▸ VOS CONSIGNES: Pouvez-vous recopier les lignes, de celle qui contient « Given: Expand the 7 Days time frame dropdown » jusqu'à la dernière, en remplaçant « icon » par « button » et sans rien modifier d'autre ?
---------------
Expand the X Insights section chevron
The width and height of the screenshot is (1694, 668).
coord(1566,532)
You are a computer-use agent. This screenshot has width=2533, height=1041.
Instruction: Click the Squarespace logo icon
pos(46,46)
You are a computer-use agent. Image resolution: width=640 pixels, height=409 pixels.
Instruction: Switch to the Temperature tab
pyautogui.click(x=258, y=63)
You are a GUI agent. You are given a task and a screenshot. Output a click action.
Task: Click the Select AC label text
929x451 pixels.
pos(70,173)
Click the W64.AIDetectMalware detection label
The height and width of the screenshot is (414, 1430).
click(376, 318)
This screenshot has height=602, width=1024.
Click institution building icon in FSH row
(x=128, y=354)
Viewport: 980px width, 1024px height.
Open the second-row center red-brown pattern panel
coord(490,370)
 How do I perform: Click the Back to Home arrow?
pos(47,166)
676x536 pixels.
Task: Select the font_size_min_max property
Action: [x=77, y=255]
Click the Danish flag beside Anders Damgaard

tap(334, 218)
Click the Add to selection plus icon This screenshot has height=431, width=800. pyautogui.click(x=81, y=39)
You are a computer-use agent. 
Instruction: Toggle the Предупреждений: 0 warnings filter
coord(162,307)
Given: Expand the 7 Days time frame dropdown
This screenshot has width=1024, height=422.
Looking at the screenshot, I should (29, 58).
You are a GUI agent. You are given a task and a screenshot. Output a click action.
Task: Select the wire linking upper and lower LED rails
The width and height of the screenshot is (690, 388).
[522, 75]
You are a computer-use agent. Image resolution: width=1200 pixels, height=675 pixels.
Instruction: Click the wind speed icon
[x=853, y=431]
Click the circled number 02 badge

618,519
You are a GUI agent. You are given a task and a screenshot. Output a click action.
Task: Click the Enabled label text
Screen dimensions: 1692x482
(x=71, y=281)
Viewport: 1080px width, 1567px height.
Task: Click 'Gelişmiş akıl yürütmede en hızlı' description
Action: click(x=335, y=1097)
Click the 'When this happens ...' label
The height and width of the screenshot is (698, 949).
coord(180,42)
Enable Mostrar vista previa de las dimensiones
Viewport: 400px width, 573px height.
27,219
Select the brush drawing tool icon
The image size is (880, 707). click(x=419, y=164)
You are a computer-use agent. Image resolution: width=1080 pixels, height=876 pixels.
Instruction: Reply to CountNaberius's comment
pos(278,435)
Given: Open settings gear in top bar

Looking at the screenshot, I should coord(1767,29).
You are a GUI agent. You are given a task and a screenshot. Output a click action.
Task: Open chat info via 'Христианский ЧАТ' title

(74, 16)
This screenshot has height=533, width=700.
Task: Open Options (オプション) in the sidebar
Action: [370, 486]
---------------
▸ RÉPONSE ATTENDUE:
Given: Expand the 7 Days time frame dropdown
This screenshot has width=1024, height=422.
Looking at the screenshot, I should (29, 58).
You are a GUI agent. You are given a task and a screenshot. Output a click action.
Task: Select the wire linking upper and lower LED rails
The width and height of the screenshot is (690, 388).
[522, 75]
You are a computer-use agent. Image resolution: width=1200 pixels, height=675 pixels.
Instruction: Click the wind speed button
[x=853, y=431]
Click the circled number 02 badge

618,519
You are a GUI agent. You are given a task and a screenshot. Output a click action.
Task: Click the Enabled label text
Screen dimensions: 1692x482
(x=71, y=281)
Viewport: 1080px width, 1567px height.
Task: Click 'Gelişmiş akıl yürütmede en hızlı' description
Action: click(x=335, y=1097)
Click the 'When this happens ...' label
The height and width of the screenshot is (698, 949).
coord(180,42)
Enable Mostrar vista previa de las dimensiones
Viewport: 400px width, 573px height.
27,219
Select the brush drawing tool button
The image size is (880, 707). click(x=419, y=164)
You are a computer-use agent. Image resolution: width=1080 pixels, height=876 pixels.
Instruction: Reply to CountNaberius's comment
pos(278,435)
Given: Open settings gear in top bar

Looking at the screenshot, I should coord(1767,29).
You are a GUI agent. You are given a task and a screenshot. Output a click action.
Task: Open chat info via 'Христианский ЧАТ' title

(74, 16)
This screenshot has height=533, width=700.
Task: Open Options (オプション) in the sidebar
Action: [370, 486]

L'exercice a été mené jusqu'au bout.